CD8+CD103+ lung T cells have a high cytotoxic activity in vitro.Figure 6

CD8+CD103+ lung T cells have a high cytotoxic activity in vitro. The amount of specific killing of target cells by purified T cell populations at varying effector/target (E/T) ratios is shown. A redirected killing assay was performed by incubating FACS-sorted CD103+ or CD103 lung CD8+ T cells with chromium-labeled P815 target cells at varying effector/target ratios in the presence or absence of aCD3 mAb. FACS-sorted peripheral blood naive (CD45RA+CD27bright) and effector (CD27) CD8+ T cells were included in this assay as control. Measurements were performed in triplicate (n = 3 patients). The mean ± SEM of specific killing is shown.

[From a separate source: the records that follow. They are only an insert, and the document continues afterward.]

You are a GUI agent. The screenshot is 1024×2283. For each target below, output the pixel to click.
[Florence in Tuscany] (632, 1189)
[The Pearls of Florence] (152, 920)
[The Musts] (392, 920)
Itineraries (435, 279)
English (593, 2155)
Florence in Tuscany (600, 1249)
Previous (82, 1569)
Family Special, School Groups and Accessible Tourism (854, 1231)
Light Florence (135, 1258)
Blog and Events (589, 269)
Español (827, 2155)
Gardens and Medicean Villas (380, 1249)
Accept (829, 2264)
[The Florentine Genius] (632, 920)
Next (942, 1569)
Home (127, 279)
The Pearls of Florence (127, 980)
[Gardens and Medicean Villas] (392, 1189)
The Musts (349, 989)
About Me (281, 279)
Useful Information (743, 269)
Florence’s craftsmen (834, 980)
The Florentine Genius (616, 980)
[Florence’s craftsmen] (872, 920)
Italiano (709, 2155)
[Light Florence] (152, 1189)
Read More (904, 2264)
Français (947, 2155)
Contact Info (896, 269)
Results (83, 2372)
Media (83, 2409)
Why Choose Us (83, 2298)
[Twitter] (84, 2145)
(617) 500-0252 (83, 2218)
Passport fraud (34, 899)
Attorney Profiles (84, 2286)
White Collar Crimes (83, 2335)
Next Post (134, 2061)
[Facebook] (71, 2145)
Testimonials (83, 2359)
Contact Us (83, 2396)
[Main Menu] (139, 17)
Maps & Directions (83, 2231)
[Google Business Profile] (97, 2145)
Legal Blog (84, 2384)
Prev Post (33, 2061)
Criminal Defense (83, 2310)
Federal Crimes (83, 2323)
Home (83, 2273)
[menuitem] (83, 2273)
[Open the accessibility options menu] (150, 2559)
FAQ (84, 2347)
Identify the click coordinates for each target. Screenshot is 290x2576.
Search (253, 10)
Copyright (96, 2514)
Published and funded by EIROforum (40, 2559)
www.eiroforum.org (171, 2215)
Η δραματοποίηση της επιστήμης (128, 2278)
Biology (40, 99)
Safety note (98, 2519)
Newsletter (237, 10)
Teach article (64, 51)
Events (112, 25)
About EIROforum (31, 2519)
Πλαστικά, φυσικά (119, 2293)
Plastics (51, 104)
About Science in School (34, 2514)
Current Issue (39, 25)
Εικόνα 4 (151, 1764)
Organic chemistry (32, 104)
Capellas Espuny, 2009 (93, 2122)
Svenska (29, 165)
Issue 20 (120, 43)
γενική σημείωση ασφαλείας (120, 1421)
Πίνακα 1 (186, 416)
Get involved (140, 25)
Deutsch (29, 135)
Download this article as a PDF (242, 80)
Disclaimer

To test whether lung CD8+ T cells also upregulate granzyme B and perforin upon encounter with their specific antigen, we stimulated LMCs from donors who were known to react with the FLU-A2 tetramer for 6 days with FLU-A2 peptide. A mean of 90% of FLU+CD8+ T cells expressed perforin and a mean of 95% of FLU-A2+ CD8+ T cells expressed granzyme B after stimulation with FLU peptide (Figure 7A). This was significantly higher than the 30% and 24% of FLU-specific cells expressing perforin+ and granzyme B+, respectively, in the medium control or the 23% and 15% of FLU-specific cells expressing perforin+ and granzyme B+, respectively, (percentages are mean expression levels), after stimulation with an irrelevant peptide (Figure 7A). Recent research findings by Kohlmeier et al. showed that expression of granzyme B by virus-specific CD8+ T cells in mouse lungs and human peripheral blood could also be induced by antigen-independent stimulation with type I IFNs (35). To analyze whether, next to that of TCR/CD3 ligation, type I IFN could also induce granzyme B upregulation in human lung CD8+ T cells, we cultured human LMCs in the presence of polyinosinic-polycytidylic acid (poly I:C) (to induce endogenous type I IFN production) or varying concentrations of IFN-α. Strikingly, FLU-specific cells already showed a marked increase in granzyme B expression after 12 hours in any of these conditions (Figure 7B, left panel; mean increase in the 3 conditions compared with that of medium, control 61% to 154%), and this effect of IFN-α seemed to be dose dependent. Total lung CD8+ T cells also upregulated granzyme B protein expression in a type I IFN milieu, although this increase was less pronounced than that in the FLU-specific cells (Figure 7B, right panel). These data show that when influenza-specific lung CD8+ T cells are confronted with their specific antigen or an antigen-independent viral infectious milieu, they have the ability to rapidly upregulate cytotoxic proteins.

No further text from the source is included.